Barbara Nachtrieb Armstrong Distinguished Professor of Law

University of California, Berkeley

I teach and write on the law of work, the legal profession, civil liberties and civil procedure.

I am the faculty co-director of the Berkeley Center for Law and Work, which fosters policy-relevant and cross-disciplinary scholarship, student engagement, and community involvement to address emerging labor and employment issues facing all Californians.

My pro bono public service includes testimony in Congress and the California legislature and briefing and arguing cases in California and federal circuit courts. I also serve on the boards of directors of nonprofit organizations that provide legal representation to workers and on the ethics review board for a major international union. I also serve as an arbitrator under collective bargaining agreements in diverse sectors. In the academy, I have frequently chaired committees to select books and articles for awards of the American Society for Legal History, the Law & Society Association, and the Association of American Law Schools.

Before joining the Berkeley faculty, I was a member of the founding faculty of UC Irvine Law School, and on the faculty of Duke Law School, the University of Southern California Law School, and Loyola Law School. I was a civil appellate lawyer at the U.S. Department of Justice and practiced at a boutique Washington, D.C. firm. I clerked for Judge William Norris on the U.S. Court of Appeals for the Ninth Circuit. I graduated Order of the Coif from Berkeley Law, summa cum laude and Phi Beta Kappa from Princeton University.

My CV and full bio are available on the Berkeley Law site.

Scholarship

Some of my writing examines legal doctrine and speaks primarily to lawyers, judges, legislators, and legal scholars interested in law as a tool for reform. Recent publications in this strand include Democracy and a Nonpartisan Civil Service, 67 Arizona Law Review 629 (2025), Free Speech at Work, in the Oxford Handbook on the Law of Work (Oxford 2024), Independent Contractors and the ABCs of Contract Law, 66 Arizona Law Review 607 (2024) (with H. Dagan), Compelled Disclosure and the Workplace Rights It Enables, 97 Indiana Law Journal 1025 (2022), After Janus, 107 California Law Review 1821 (2019) (with M. Malin), and Police Unions, 85 George Washington Law Review 712 (2017) (with S. Richardson).

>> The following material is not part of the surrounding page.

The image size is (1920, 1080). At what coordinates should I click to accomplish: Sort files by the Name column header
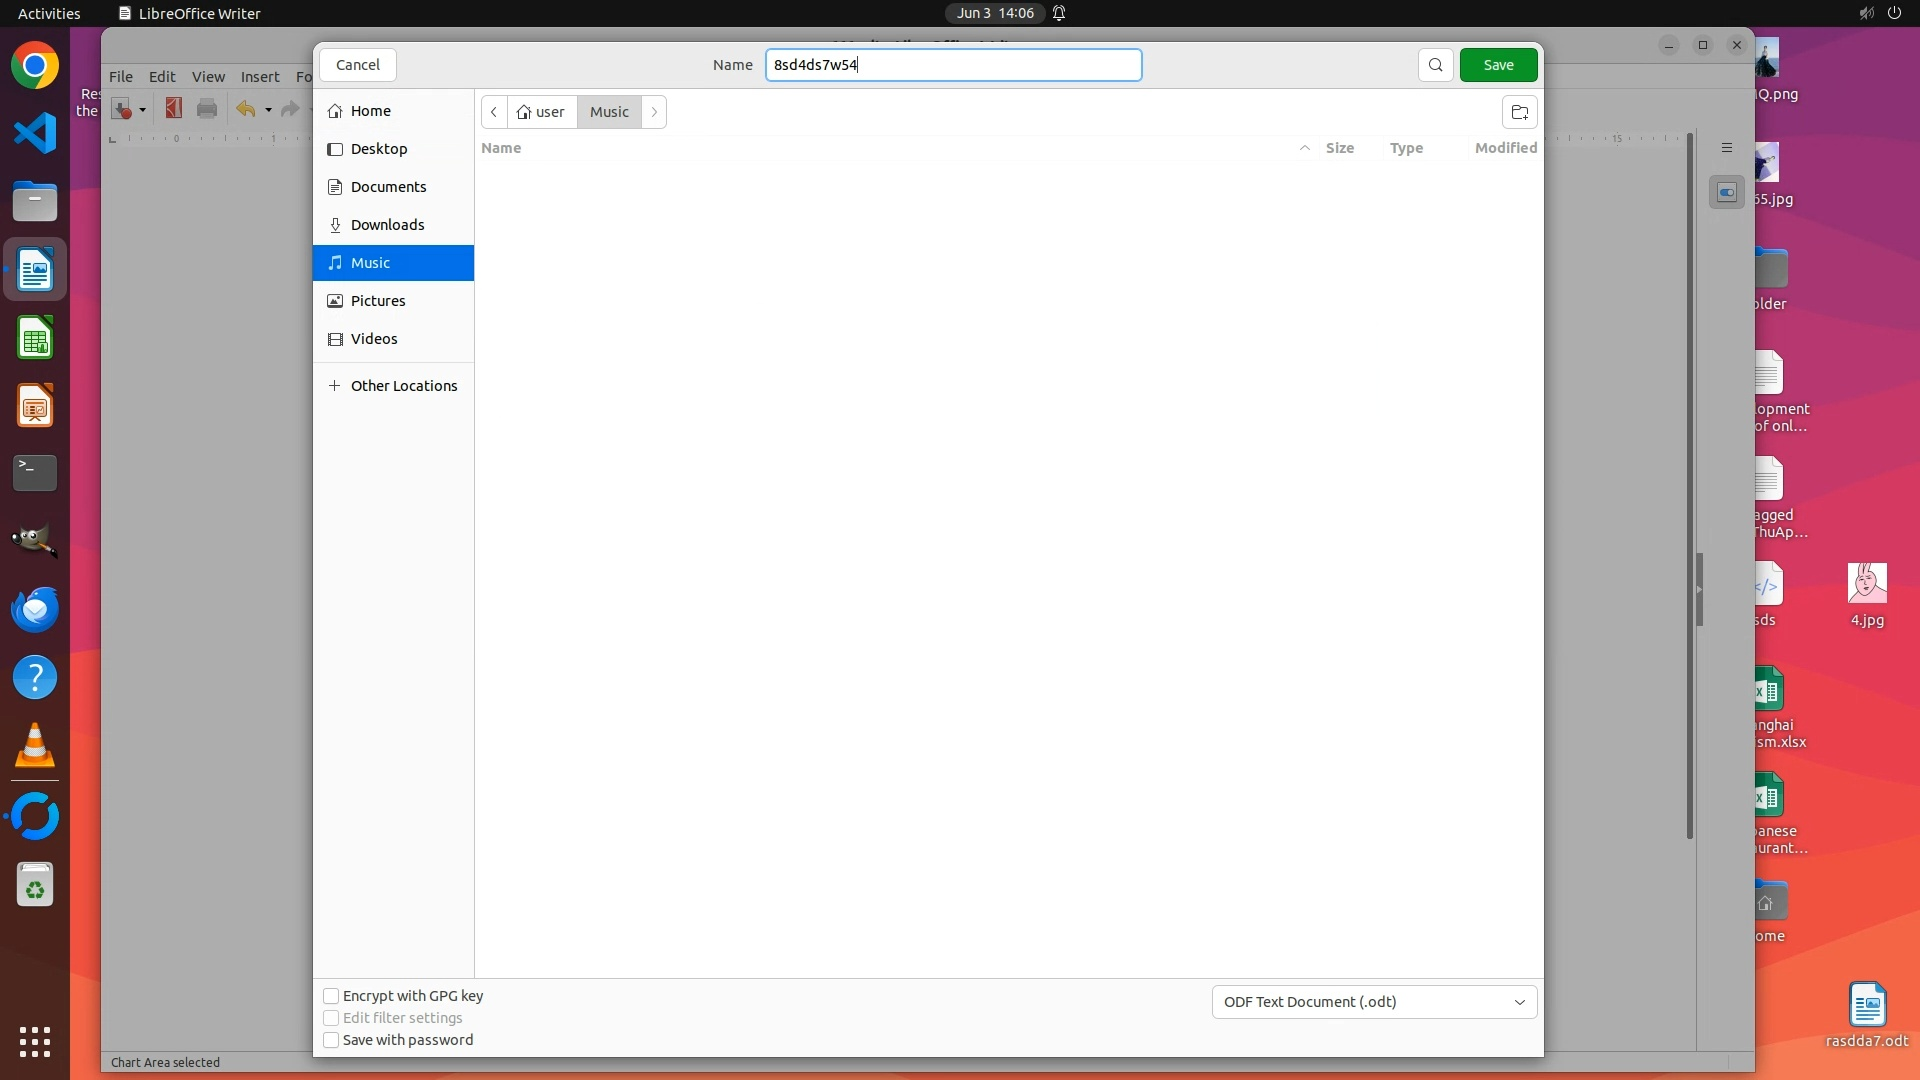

I also write for law students and law teachers. I published the first (and so far only) casebook on California employment law: California Employment Law (2025) and have co-authored two other casebooks, The Legal Profession: Ethics in Contemporary Practice (West 3d ed. 2024) (with A. Southworth), and Labor Law in the Contemporary Workplace (West) (with Dau-Schmidt et al).

I am a legal historian as well as a lawyer. In have published two books of legal history: Writing for Hire: Unions, Hollywood, and Madison Avenue (Harvard University Press 2016), and Working Knowledge: Employee Innovation and the Rise of Corporate Intellectual Property, 1800-1930 (University of North Carolina Press 2009). The latter won prizes from the American Historical Association and the American Society of Legal History. My third monograph on legal history is No Neutrals: Radical Lawyers for the 20th Century Labor Movement and is under contract with Cambridge University Press. Recent articles in this strand of my work include Jewish Lawyers and the Labor Movement, 93 Fordham Law Review 1159 (2025), The Fragility of Labor Relations in American Theatre, 83 Ohio State Law Journal 217 (2022) (with B. Salter), and “People Crushed by Law Have No hopes But from Power”: Free Speech and Protest in the 1940s, 39 Law and History Review 173 (2021); and [my favorite title] and &: Law __ Society in Historical Legal Research, in Oxford Handbook of Legal Historical Research (2018).

I also draw from diverse sociolegal methods to understand the evolution and impact of law. Works in this vein include Diminishing Returns? Predicting Plaintiff Success in Federal Disability Discrimination in Employment Cases 1979-2018, forthcoming 2027 in the New York University Law Review, and Disputed and Disfavored: Pain, Mental Illness, and Invisible Conditions in Disability Discrimination Cases, Social Science Medicine (2005) (both with Krieger, Best, Reddy & Fang), and Story Work: Non-Proprietary Autonomy and Contemporary Television Writing, 18 Television and New Media 6015 (2016) (with M. Szalay).